第2回(10/25)の基幹講義
「量子の世界への旅立ち」
小林研介(大阪大学理学研究科)
原子を見つめる、原子をあやつる
 量子力学は20世紀前半に打ち立てられた、現代物理学の根幹をなす分野です。その基礎には、「物質は、波としての性質と粒子としての性質の両方を持つ」とか「エネルギーは連続的に変化するのではなく、飛び飛びの値になっている」などの驚くべき考え方があります。たとえば、電子は粒子のように振る舞うこともあれば、波のように振る舞うこともあるのです。これは、それ以前の物理学とは全く異なる考え方で、私たち人類の自然観に大きな変革をもたらしました。

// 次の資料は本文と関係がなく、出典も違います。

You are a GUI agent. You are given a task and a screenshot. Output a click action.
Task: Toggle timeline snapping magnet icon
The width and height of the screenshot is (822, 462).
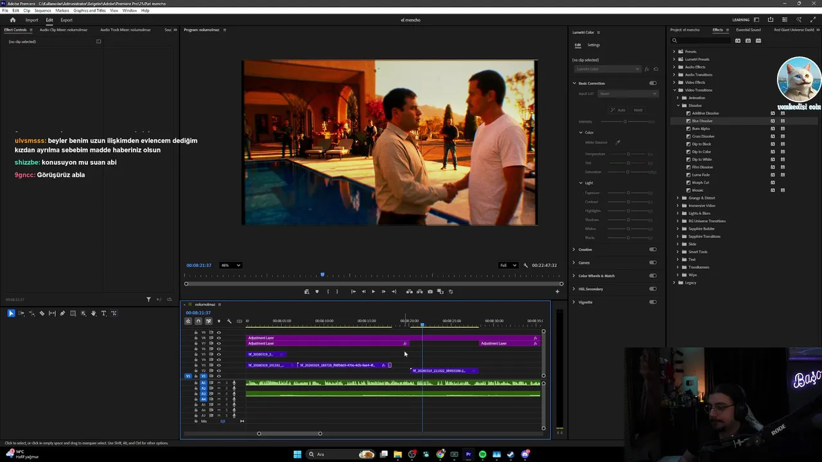(x=198, y=321)
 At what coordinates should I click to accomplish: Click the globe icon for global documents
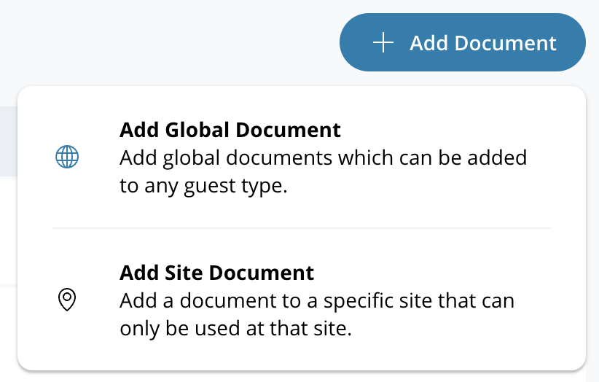[67, 157]
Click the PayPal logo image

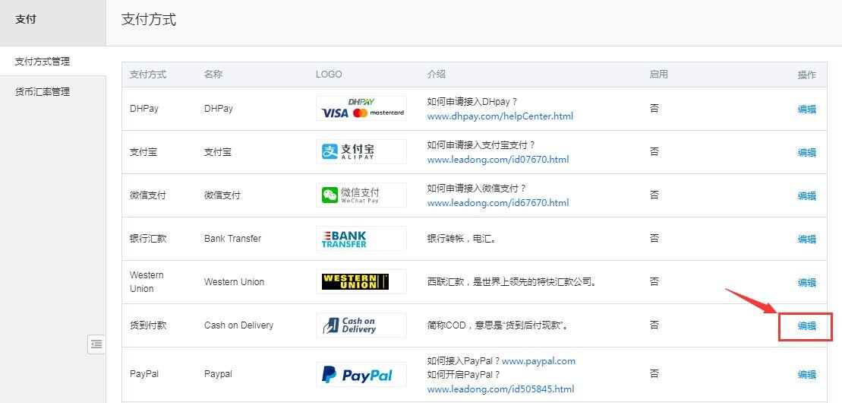point(361,374)
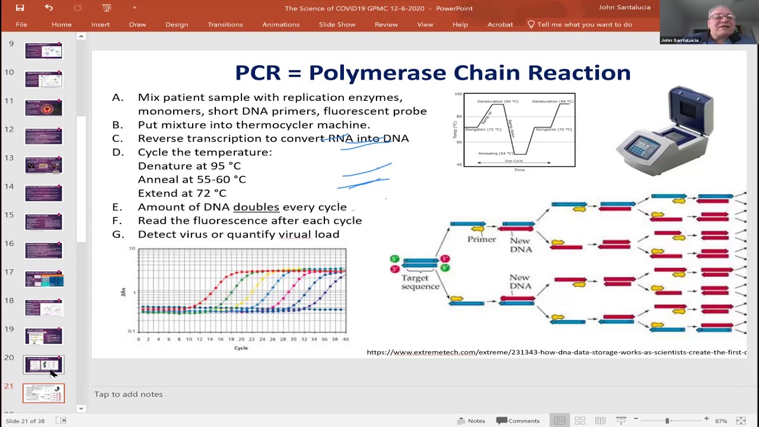Select Normal view button
Viewport: 759px width, 427px height.
[x=559, y=420]
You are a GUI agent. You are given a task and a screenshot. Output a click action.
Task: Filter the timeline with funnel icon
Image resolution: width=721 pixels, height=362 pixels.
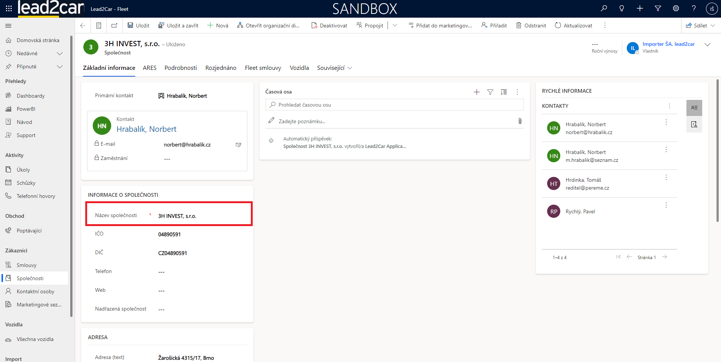pos(490,92)
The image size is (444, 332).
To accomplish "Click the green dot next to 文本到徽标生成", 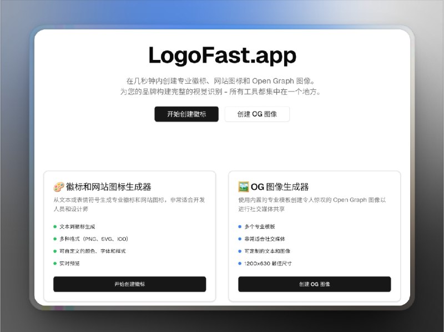I will (x=56, y=227).
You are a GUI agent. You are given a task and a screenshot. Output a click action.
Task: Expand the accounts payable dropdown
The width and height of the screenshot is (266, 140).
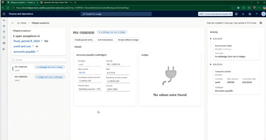pyautogui.click(x=26, y=52)
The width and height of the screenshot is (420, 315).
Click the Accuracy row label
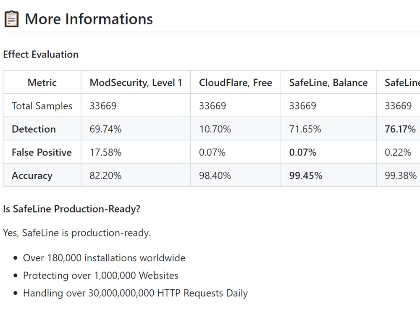coord(32,176)
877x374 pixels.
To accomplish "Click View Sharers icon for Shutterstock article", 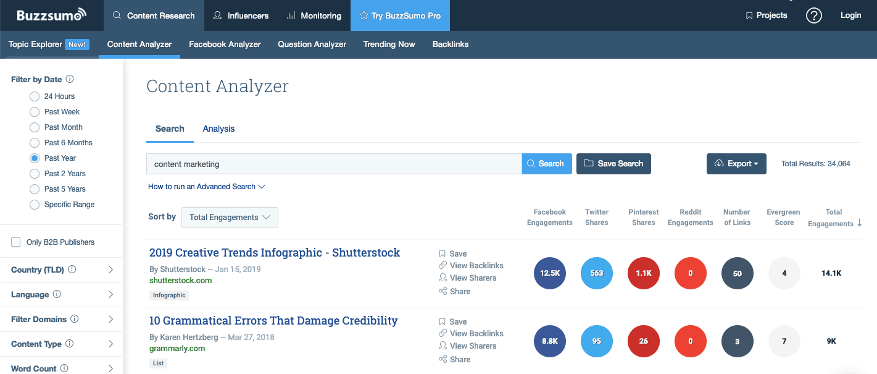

 それでは、量子力学はどのようにして発見され、どのように発展してきたのでしょうか。今回の講義では、人類が「原子を見つめる」ことによって、どのように量子力学を発見したのか、お話しします。そして、現在、人類が「原子をあやつる」ことによって、どのように量子力学を応用しつつあるのか、分かりやすくご紹介します。
 図は、ナノテクノロジーを利用して半導体上に作られた「人工原子」の電子顕微鏡写真です。大きさは、100 nm程度(1 cmの10万分の1くらい)のこの素子の中に、電子を一粒ずつ閉じ込め、電子の持つ電荷やスピン(磁石の起源です)などの性質を自由にあやつることができます。